It is important that support prices of farm products are constantly reviewed in the light of the increasing costs of production and adjusted periodically. It is most important to fix prices that make agriculture an activity of choice, and not one that is undertaken when no better alternative exists.

GENERAL PRINCIPLES

However, it is equally important to:

— balance the needs of the farmers, without making farm products too expensive for users;

— balance the relative profitability of different crops in order to ensure that all crops are produced as per the needs of the people of India, and not based on skewed support prices;

— if at all there is to be a farmer bias in fixing the support prices, it should be restricted to industrial raw materials and not be done in the case of food, as that would spur further food inflation;

— However, the farmer bias towards industrial raw material should not distort the crop preference away from food altogether, and therefore, a fine balance needs to be maintained.

The increase in production costs would be directly proportional to the crops' inability to lend itself to mechanisation and the labour content in operations. The highest cost increase has taken place in the case of labour, after the introduction of MGNREGA. Its impact on all crops needs to be factored into the fixation of support prices.

HIGH SUPPORT PRICES

In 2008, cotton support prices for medium staple kapas varieties were raised by over 38 per cent. This was done as a pre-election move, without any in-depth study of costs of cultivation or its relative profitability. Later, cotton support prices were raised by another 10 per cent in 2011, at the beginning of the crop year.

These increases did not impact the government or mills, as support prices have by and large remained below international prices, except after the global financial crisis when prices of all commodities crashed by more than 50 per cent. However, the high support prices have certainly led to conversion of acreage under food to that under cotton.

This shift from food to cotton occurred even in 2009 when the total acreage of cultivated land shrank due to drought. Interestingly, this was despite the fact that farmers received only support prices that year, as the international market had collapsed. This clearly shows that cotton, even at support prices, is the most profitable crop for farmers in India.

During the crop year 2010-11, international cotton prices touched record highs due to the worst global shortage of cotton in recent history. Indian farmers were able to sell their cotton at double the support prices.

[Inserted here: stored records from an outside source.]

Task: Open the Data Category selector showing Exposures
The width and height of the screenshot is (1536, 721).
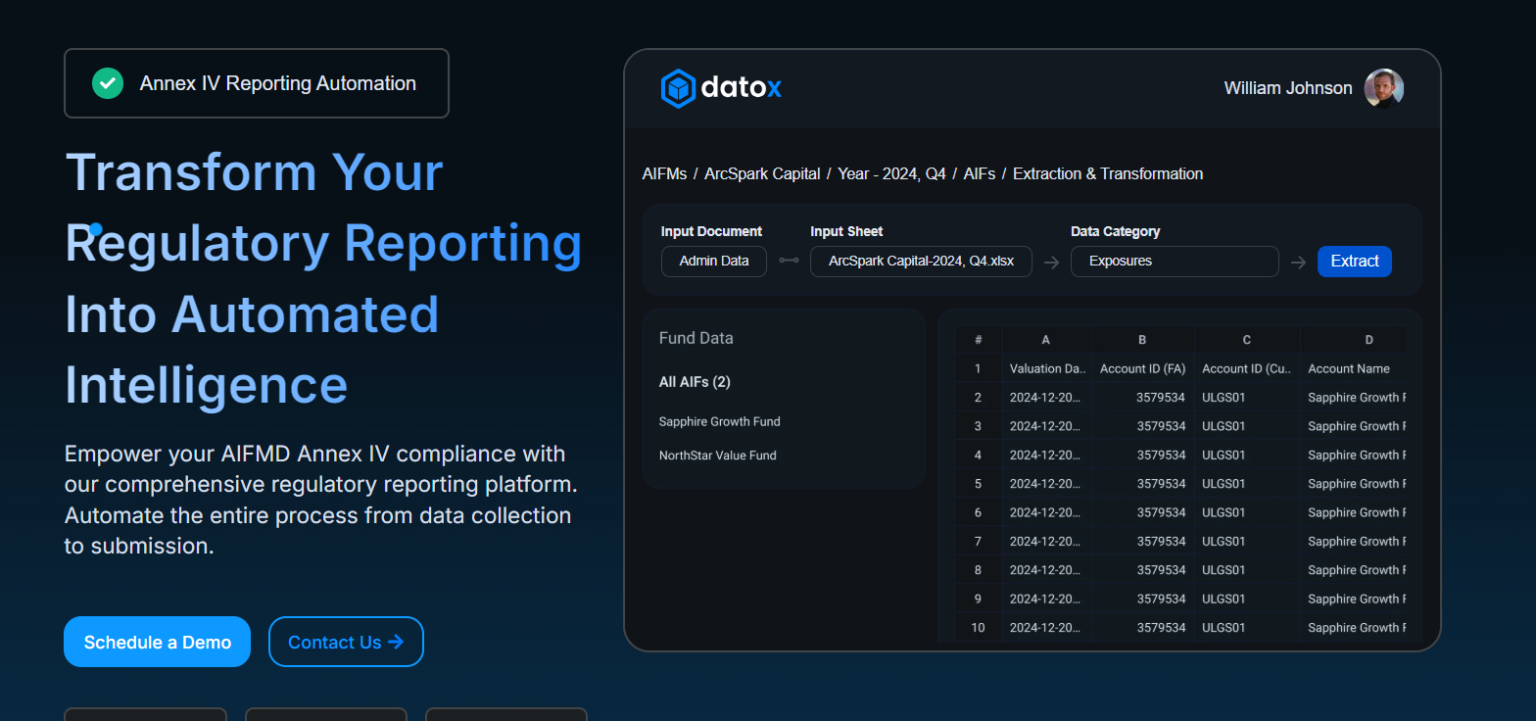Action: (x=1174, y=261)
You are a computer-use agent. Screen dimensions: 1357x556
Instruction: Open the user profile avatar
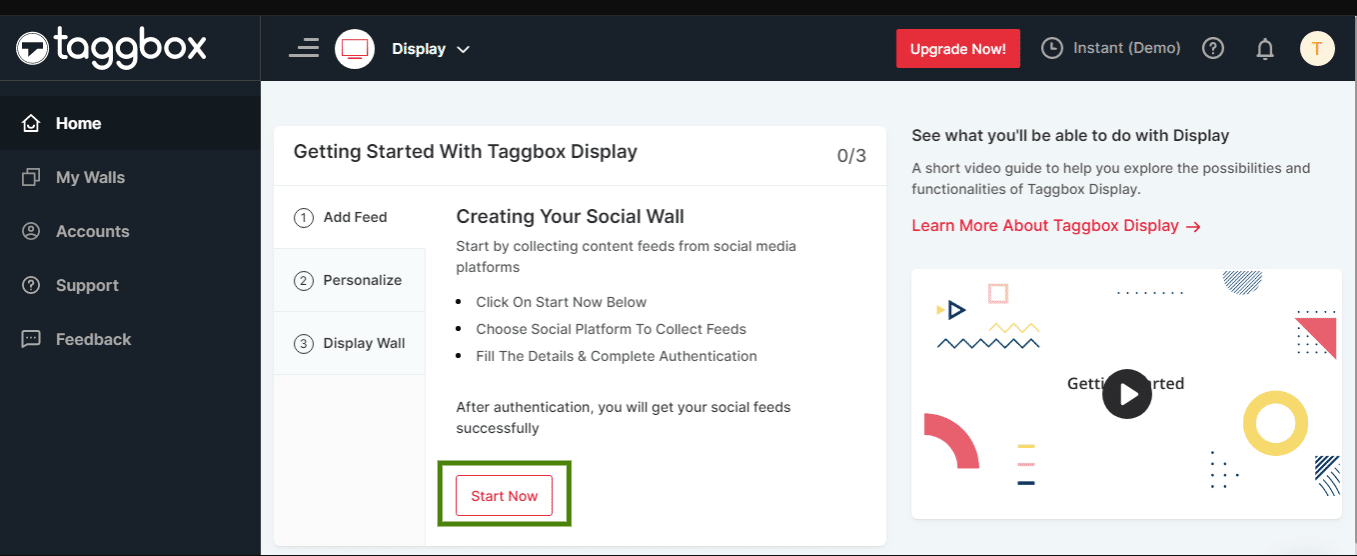1317,48
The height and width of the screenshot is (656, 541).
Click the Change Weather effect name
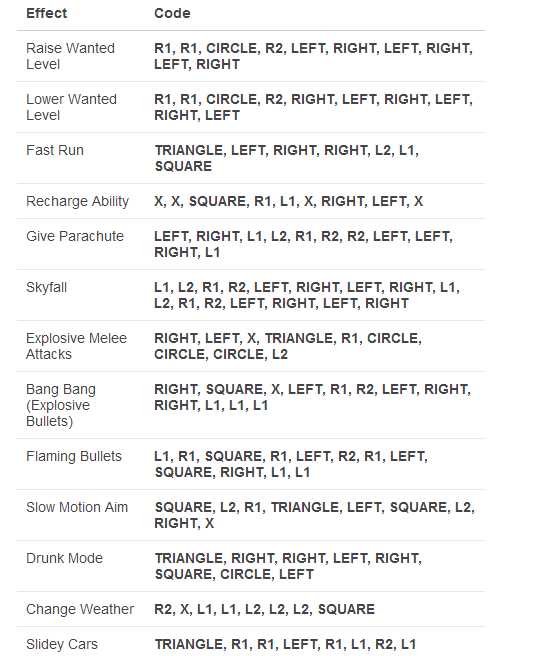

The situation is returning to normal levels this year. There is a record crop the world over. This naturally reflects in domestic seed cotton prices as well. Farmers who reaped a once-in-a-lifetime bonanza, and are expecting the same to continue, are disappointed and are agitating for higher prices.

It is our responsibility, more so the political leadership, to educate farmers about the reality and point out to them that even today at support prices cotton farming is far more financially rewarding than other crops.

It seems from media reports that this is not happening. Some sections of our political leadership are looking at the populist option of recommending higher support prices once again, without going through the due process of checking the relative profitability of cotton, which still continues to top the charts.

We should not adopt these soft options to win popularity, and create an unsustainable cotton economy which cannot in the long run be supported by subsidies to the procurement agency or the user industry (if we want the user industry to exist).

We are diverting creative energies and land away from food for the wrong reasons.